_TASK DESCRIPTION_:
Carry on the alert about the Jackson State Forest management plan, starting after its last sentence.

_EXTRACT TO READ_:
## start

[Note: Links to expired Alert actions are no longer
active.]
Immediate Action Needed
On Wednesday, November 6, 2002 the Board of
Forestry will vote on approval of the CDF management plan for Jackson
State Forest. Send
a letter to the BOF urging deferral of approval.
CDF completely ignored the 4800 people who wrote to
oppose its plan for large-scale commercial logging of the public’s
redwood forest. Less than 50 people wrote in support of the plan.
Yet, the plan that CDF is asking the Board of Forestry to approve will
clearcut half the forest, log tens of thousands of redwoods every year,
and assign the highest priority to logging the remaining 10,000 acres of
forest that has been recovering for 100 years. We can’t let this contempt
for the public go unchallenged!
The Campaign has written a
letter to the Board detailing the many
reasons to defer approval.
How You Can Help
- Send a Letter:
Take a moment now to send a letter to the Board of Forestry urging
them to defer approval of the management plan for Jackson State Forest.
It's easy and quick. We've prepared a letter that
you can edit or send as is with just a few keystrokes.
- Attend the Board Meeting:
There are strong reasons other than CDF’s contempt for the public for
the Board to defer approval. The Campaign has
detailed these in a letter to the Board. Campaign members will be at the Board meeting to
explain these reasons in person. A strong public showing at the Board
will place additional pressure on the Board to act responsibly. Please
attend if you can reasonably do so:
Wednesday, November 6, 2002 at 8:00 AM
State Office Building No. 9, Auditorium
744 P Street
Sacramento, CA
Earlier News and Actions
In a typical effort to exclude public input, CDF
certified the final EIR on September 26, 2002 and issued its final
management plan on September 30. Only 3 working days later (on
October 3), the plan was brought before the Board of Forestry for its
required approval. The meeting was held in Lake Tahoe, five hours from
Mendocino County where the forest is located.

## end

_SUPPLIED INFORMATION_:
## start

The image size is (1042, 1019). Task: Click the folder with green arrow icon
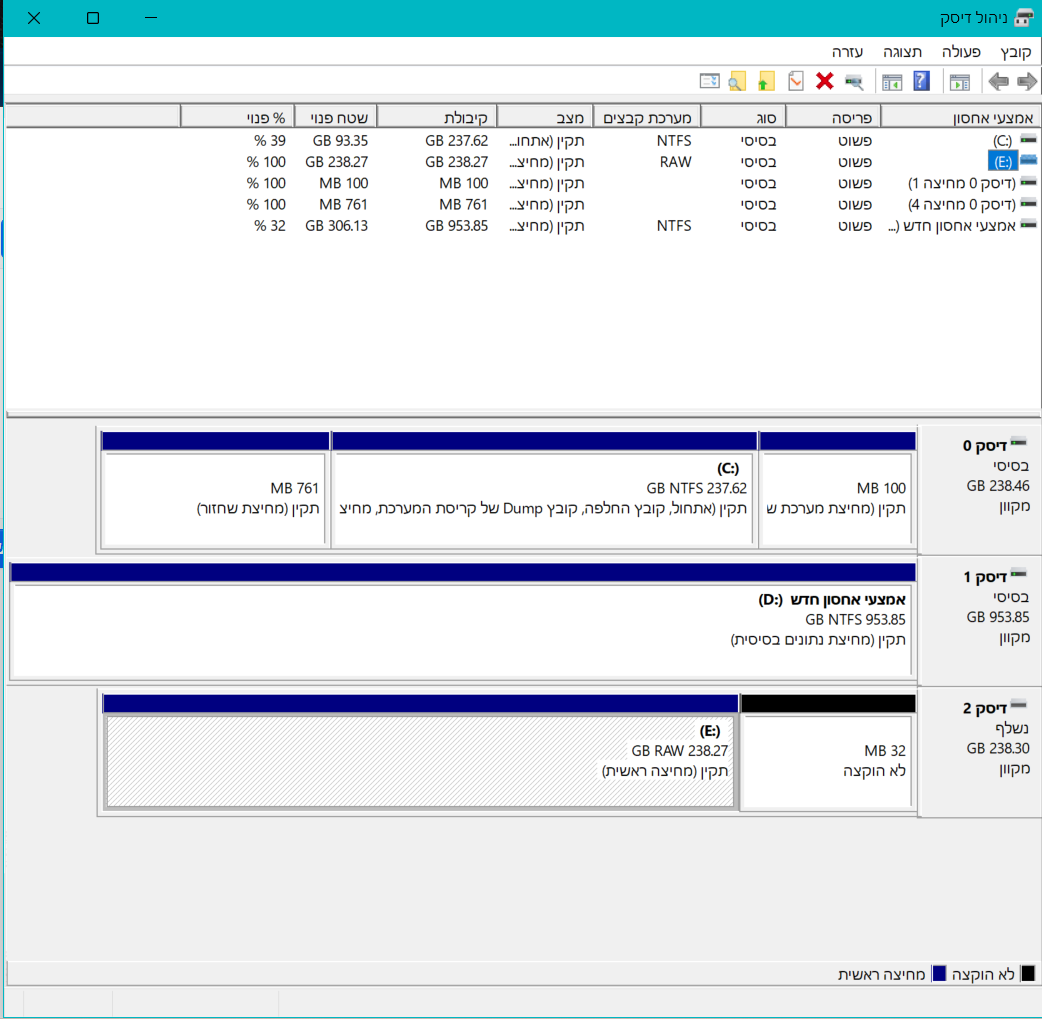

## end

_EXPECTED OUTPUT_:
Quick work by the Campaign alerted members, who
flooded the Board with emails opposing such precipitous action.
This public outpouring, together with the reluctance to two new Board
members to vote on a plan that they had not had a chance to review,
caused the board to defer action until the meeting on November 6. In
approving the delay, the Board reached a "mutual understanding" that
public comment in the November meeting would be restricted to narrow
comments on final amendments to the plan.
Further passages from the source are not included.